Why would .htaccess fire twice in IE when downloading a protected XLS file?

Question

Certain directories are protected by Basic Auth using a .htaccess file on an older Apache 1.x server. Today a user pointed out that the username/password was requested twice for the file he had just posted - once when entering the directory to see the index, and then AGAIN when downloading the file. Finding this odd, I researched the usual problems with double-firing .htaccess authentication:

• server name (http://server vs. http://www.server)
• trailing slash (http://server/somedir vs. http://server/somedir/)
• http vs https

No luck. Add to the confusion that Firefox/Chrome/Safari don't ask twice - only IE (6 and 7). Further investigation showed that this doesn't happen with PDF files - only Excel files - even blank ones.

Is Excel calling back to the server somehow that requires a second authentication? Why does it only happen in IE?

Not critical - but I'm very curious what could be causing this.

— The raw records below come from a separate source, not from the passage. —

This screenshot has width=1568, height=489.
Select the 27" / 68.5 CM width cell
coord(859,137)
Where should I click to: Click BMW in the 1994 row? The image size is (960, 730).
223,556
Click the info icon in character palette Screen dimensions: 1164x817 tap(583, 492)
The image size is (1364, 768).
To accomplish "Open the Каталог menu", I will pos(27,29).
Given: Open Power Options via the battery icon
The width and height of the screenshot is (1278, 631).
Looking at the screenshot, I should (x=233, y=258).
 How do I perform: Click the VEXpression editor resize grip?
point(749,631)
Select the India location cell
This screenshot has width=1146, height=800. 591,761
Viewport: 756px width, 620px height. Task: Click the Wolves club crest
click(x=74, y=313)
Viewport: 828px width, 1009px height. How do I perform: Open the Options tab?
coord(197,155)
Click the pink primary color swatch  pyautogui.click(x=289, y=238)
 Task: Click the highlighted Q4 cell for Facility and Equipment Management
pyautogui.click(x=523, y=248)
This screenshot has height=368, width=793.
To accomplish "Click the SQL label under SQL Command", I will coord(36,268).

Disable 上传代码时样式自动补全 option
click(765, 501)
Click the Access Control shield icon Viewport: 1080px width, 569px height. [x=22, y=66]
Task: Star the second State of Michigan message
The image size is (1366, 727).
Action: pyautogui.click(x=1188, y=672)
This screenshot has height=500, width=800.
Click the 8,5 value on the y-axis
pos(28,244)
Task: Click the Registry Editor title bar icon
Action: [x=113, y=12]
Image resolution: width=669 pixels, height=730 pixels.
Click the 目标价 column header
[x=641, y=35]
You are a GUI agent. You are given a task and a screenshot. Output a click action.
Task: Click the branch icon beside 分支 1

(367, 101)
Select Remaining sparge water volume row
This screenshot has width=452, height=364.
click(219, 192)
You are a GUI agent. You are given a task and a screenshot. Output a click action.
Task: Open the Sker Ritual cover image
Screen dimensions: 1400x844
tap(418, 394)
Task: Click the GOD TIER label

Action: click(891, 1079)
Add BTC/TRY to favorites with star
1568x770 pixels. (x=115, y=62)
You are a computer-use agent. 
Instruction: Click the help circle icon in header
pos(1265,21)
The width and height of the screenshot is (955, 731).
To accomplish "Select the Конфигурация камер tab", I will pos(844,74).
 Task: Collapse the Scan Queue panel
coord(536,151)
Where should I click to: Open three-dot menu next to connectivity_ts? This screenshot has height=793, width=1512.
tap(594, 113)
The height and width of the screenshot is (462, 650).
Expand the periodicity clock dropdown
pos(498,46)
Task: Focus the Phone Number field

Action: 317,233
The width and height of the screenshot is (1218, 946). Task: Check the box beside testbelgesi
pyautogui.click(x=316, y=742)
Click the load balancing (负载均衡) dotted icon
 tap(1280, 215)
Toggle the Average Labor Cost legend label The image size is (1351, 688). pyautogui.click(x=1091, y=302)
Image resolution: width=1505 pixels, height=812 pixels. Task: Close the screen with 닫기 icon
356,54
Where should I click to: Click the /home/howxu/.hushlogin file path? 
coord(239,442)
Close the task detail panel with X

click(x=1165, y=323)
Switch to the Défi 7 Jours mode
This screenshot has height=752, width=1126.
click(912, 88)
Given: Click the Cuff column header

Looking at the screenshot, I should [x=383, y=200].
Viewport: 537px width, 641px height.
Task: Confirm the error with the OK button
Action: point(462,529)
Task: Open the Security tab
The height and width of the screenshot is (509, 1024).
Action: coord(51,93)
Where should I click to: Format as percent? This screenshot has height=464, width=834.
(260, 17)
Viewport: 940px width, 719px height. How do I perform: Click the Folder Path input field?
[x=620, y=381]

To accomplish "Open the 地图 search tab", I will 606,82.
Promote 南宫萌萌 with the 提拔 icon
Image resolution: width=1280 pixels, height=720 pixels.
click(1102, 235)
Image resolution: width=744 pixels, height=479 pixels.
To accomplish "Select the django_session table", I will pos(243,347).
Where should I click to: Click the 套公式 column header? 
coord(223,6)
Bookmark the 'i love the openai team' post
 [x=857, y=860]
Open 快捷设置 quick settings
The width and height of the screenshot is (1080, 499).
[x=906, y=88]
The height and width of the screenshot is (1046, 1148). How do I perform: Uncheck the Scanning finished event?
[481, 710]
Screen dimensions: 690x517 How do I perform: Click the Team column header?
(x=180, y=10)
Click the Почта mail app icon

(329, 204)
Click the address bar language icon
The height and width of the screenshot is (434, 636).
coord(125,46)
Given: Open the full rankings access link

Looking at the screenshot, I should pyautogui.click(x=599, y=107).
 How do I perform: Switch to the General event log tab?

EDIT - I think bmdhacks nailed it. Watching the network traffic, Excel+IE fires back a second request with a different User Agent called "Microsoft Protocol Discovery"

Answer 1

I'm not sure about Excel, but Windows Media Player has a special interaction with IE where when IE requests a file with a MIME type that Windows Media Player owns, instead of handing the downloaded file over to WMP, it instructs Windows Media Player to download the file itself. This could result in requesting the file twice, once for IE to ask for the file, and a second time when WMP downloads it.

It's possible that Microsoft uses this mechanism in other products like Excel too. You might be able to discover this by looking at the User-Agent header submitted in the second request. In the Windows Media case, it actually changes from IE to WMP's User-Agent on the second request.